+2  A: 

This is not a very well worded question. A multicast delegate is when you have combined separate delegates into one:

delegate int Foo();
Foo a = () => 5;
Foo b = () => 9;
Foo c = a + b; // c is a multicast delegate

When you call c, it invokes a, then b. It returns the return value of the last delegate invoked, so the return value for c is 9.

In my opinion, the answer should be

public delegate void PowerDeviceOn(DateTime d, CancelEventArgs e)

And if one of the methods the delegate is pointing to wants to tell you "false", they should set e.Cancel to true. The delegate can't just return a boolean, because then you'd only get the last delegate's answer.

Matt Greer
thanks for this Matt, this helps alot. So i take it Multicast delegates can return something?? if they do it's returns the object associated with the delegate that has a return type? I understand what you mean about the ordering and etc. I was just thinking if multiple delegates have the same return type, is it fair to assume that value being returned by the M.Delegate will be overwritten? Does that make sense?
IbrarMumtaz
The return value is the return value of the last delegate that is called. Like in my example, c was made out of a and then b. So c calls a, it then calls b. Whatever b returns, that is what c returns, because b came last. If it was `c = b + a`, then whatever a returned would be what c returns.
Matt Greer
+2  A: 

First of all, by definition, all delegate instances in .NET are multicast delegates, even with 0 or 1 actual functions attached to them.

Strictly speaking, the only delegate (multicast being superfluous) that fits the actual description for problem 1 is D. That is the only functions that accepts a DateTime parameter and returns a bool.

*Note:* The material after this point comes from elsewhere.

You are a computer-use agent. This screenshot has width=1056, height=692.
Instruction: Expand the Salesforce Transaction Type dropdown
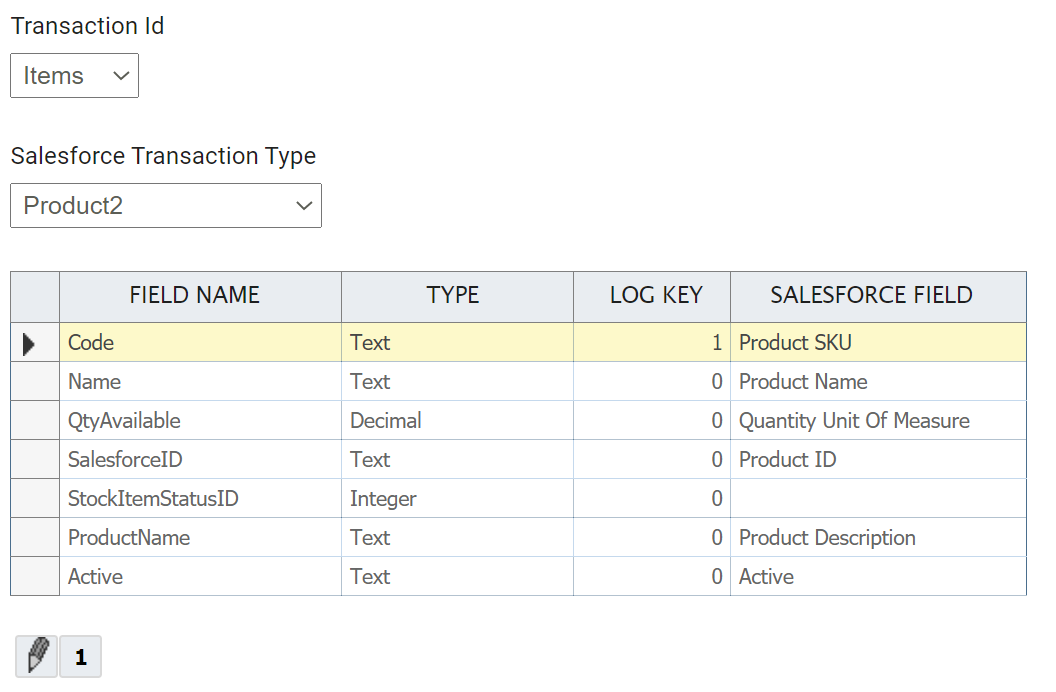click(166, 206)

In fact, answer A doesn't meet the requirements explicitly or even conceptually. If the bool parameter were a ref parameter, it would at least be capable of returning a boolean value to the calling code. As it stands, you'd have to check that the return value was > 0.

Adam Robinson
thats exactly what I thought:"Strictly speaking, the only delegate (multicast being superfluous) that fits the actual description for problem 1 is D. That is the only functions that accepts a DateTime parameter and returns a bool"My only explaination is that bool can easily be translated to 0,1 values given that you can only have true or false values. There is a basic dot-to-dot relationship that can be drawn but still ... a definitive answer for problem one is proving very very very elusive.
IbrarMumtaz
@IbrarMumtaz: If that's truly the wording of the question, then the answer is simply wrong. I find it odd, however, that the exam would ask you to construct a multicast delegate that returns a value at all, since that's considered bad design.
Adam Robinson
That's because problem one is a bogus question. Even if it did mean to indicate that you return 0 or 1, you are still only getting a 0 or 1 from the last method in the chain.
Matt Greer
@ Matt, I know what you mean. I am dead sure the question is bogus as you have already said. Thanks for replying anyways.